Selenium Web Scraping and Flume Data Processing Implementation

Extracting Stock Market Data with Selenium

To retrieve financial information from dynamic web pages, Selenium is used to automate browser interactions, specifically targeting elements that load via JavaScript. The target involves extracting data from the Shanghai A-shares, Shenzhen A-shares, and aggregated boards. The data is persisted in a structured format.

Database Initialization

First, a SQLite database connection is established to store the parsed financial metrics. A table is defined with columns corresponding to the index, stock code, name, price, change percentage, change amount, volume, turnover, amplitude, high, low, open, and close prices.

def setup_database():
    """Sets up the database schema for stock records."""
    conn = sqlite3.connect("market_data.db")
    cursor = conn.cursor()

**STORED ROWS:**
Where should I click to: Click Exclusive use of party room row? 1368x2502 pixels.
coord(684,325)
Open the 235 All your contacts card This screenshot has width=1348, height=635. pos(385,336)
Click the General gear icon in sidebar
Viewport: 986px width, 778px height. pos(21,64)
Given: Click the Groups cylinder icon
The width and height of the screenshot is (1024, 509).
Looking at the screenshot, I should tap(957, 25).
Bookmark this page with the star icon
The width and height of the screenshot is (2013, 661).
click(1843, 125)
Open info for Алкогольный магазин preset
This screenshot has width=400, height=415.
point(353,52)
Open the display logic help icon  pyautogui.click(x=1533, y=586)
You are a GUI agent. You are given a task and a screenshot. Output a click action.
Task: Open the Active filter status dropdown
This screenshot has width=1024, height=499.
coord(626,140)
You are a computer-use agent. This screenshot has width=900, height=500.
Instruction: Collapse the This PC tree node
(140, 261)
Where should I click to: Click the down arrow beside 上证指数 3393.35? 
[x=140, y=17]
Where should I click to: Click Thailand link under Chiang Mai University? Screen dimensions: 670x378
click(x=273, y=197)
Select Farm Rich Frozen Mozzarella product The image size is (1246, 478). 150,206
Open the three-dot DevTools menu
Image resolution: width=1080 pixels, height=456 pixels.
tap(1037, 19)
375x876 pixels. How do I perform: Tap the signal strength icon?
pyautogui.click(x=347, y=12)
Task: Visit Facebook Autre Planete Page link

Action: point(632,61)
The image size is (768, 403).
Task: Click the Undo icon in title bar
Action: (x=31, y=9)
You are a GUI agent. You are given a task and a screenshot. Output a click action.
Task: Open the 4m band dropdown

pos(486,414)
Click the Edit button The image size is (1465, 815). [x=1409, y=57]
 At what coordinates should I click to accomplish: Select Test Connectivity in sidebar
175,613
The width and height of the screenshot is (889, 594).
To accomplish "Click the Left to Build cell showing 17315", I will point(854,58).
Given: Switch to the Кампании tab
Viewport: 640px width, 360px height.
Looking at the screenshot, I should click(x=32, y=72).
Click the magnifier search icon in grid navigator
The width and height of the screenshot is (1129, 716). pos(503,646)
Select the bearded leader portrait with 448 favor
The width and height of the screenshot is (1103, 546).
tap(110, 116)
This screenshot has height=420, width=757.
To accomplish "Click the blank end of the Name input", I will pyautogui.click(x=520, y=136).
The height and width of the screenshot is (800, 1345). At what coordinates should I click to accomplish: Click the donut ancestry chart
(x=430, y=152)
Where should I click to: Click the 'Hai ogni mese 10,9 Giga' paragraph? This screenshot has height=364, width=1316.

**BRIEF 1:**
Name every market board that the scraping write-up says data is extracted from.
**BRIEF 2:**
Please pick out each line in the rows that contains the string "point".
The scraping write-up and the rows come from separate sources.

**PROBLEM SOLUTION 1:**
Shanghai A-shares, Shenzhen A-shares, aggregated boards

**PROBLEM SOLUTION 2:**
point(353,52)
Action: point(632,61)
To accomplish "Click the Left to Build cell showing 17315", I will point(854,58).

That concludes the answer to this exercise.